Top çevirmede oldukça usta olduğu anlaşılan İmamoğlu bu resepsiyonda olası pot kırmaları bu vesileyle onarmış olurum diye düşünmüş olacak ki konuşmasını 29 Ekim kutlamalarına getirerek ne kadar laik bir cumhuriyetçi olduğunu göstermiş ve Çin’lileri davet etmiş:

“Çin Halk Cumhuriyeti’nin tarihinde Ekim ayının sahip olduğu, özel önem ve anlama Türkiye Cumhuriyeti olarak bizlerin de sahip olduğunu burada hatırlatmak isterim. Bu vesileyle, Çin Halk Cumhuriyeti’nin 70’nci yıldönümünde burada bulunan bütün dostlarımızı, 29 Ekim Cumhuriyet Bayramı kutlamalarımıza da davet etmek istiyorum. Gerçekleştireceğimiz Cumhuriyet Bayramı kutlamalarına katılımınız, bize büyük bir mutluluk ve onur verecektir.

 Çince “iyi akşamlar” anlamına gelen, “vanşang hao” cümlesiyle konuşmasını tamamlayan İmamoğlu, davetlilerden büyük alkış aldı.

Tüm başkentlerde benzeri yapılan bu kutlamalardan biri de Paris’te yapıldı.

Ancak ilginçtir Laik (bir Hristiyan) olan Paris Belediye Başkanı Anne Hidalgo aynı gün Çin’i Doğu Türkistan’daki zulümlerinden dolayı eleştiren bir mesaj yayınladı.

Anne Hidalgo meajında, ''Çin'de Uygurların karşı karşıya olduğu durum endişe verici ve kabul edilemez. Bireysel haklarına, dillerine ve kültürlerine saygı duyulduğunu görmeleri gerekir'' vurgusu yaptı.
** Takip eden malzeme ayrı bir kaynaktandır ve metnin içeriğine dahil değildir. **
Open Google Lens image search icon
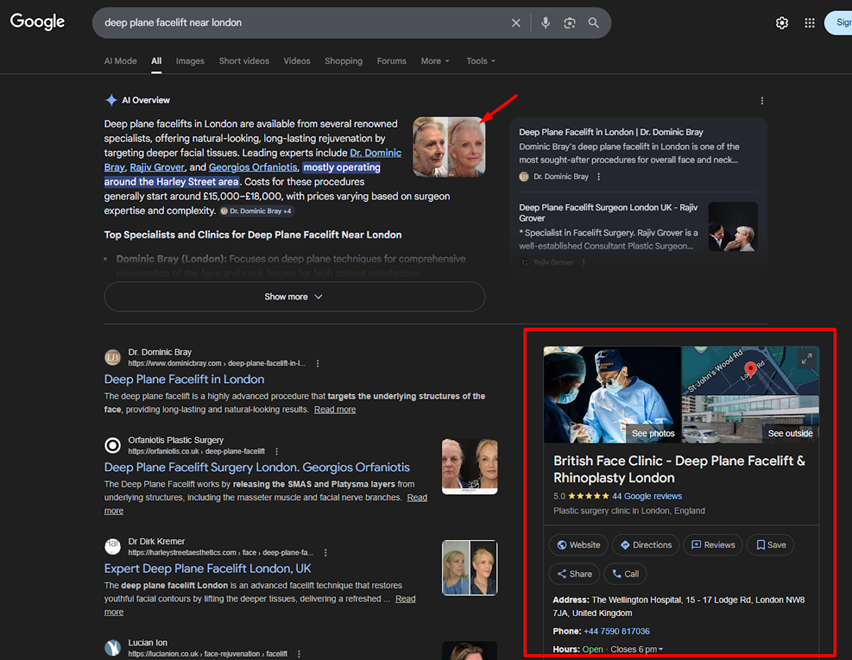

Haliyle Doğu Türkistan’lılarda bu iki mesaj bir kafa karışıklığına yol açtı.

Çünkü her fırsatta Türk’lükten dem vuran İmamoğlu’nun Çin’i eleştirmesini ve Doğu Türkistan’daki zulmü gündem yapmasını beklerlerken tam tersi oluyor ve İmamoğlu, Çin Komünist Devleti’ne güzellemeler takdim ediyordu. Bu aralar Türkiye ile oldukça sancılı bir dönem yaşayan Fransa’nın başkentinden Paris’ten ise onları destekleyen ve Çin’i eleştiren açıklamalar geliyordu.

Doğu Türkistan’lılar hayal kırıklığına uğramış olmanın heyecanıyla sosyal medyadan tepkilerini dile getirirken kadirşinaslık göstererek Hidalgo’ya da teşekkürlerini arz etmişler.

Kadının bu teşekkürü hak ettiği ortada.

 Ancak İmamoğlu’na gösterilen tepkilerin hiçbir işe yaramayacağını peşinen söylemekte fayda var.

CHP, zihniyeti gereği zora dara düştüğünde ne “SOYDAŞ’a ne de DİNDAŞ’a” bakmaz diyenleri haklı çıkaran bu durum ne ilk olacak ne de son.

Hele hele “Geleceği Çin’de görmeye başlamışlarsa kim tutar onları!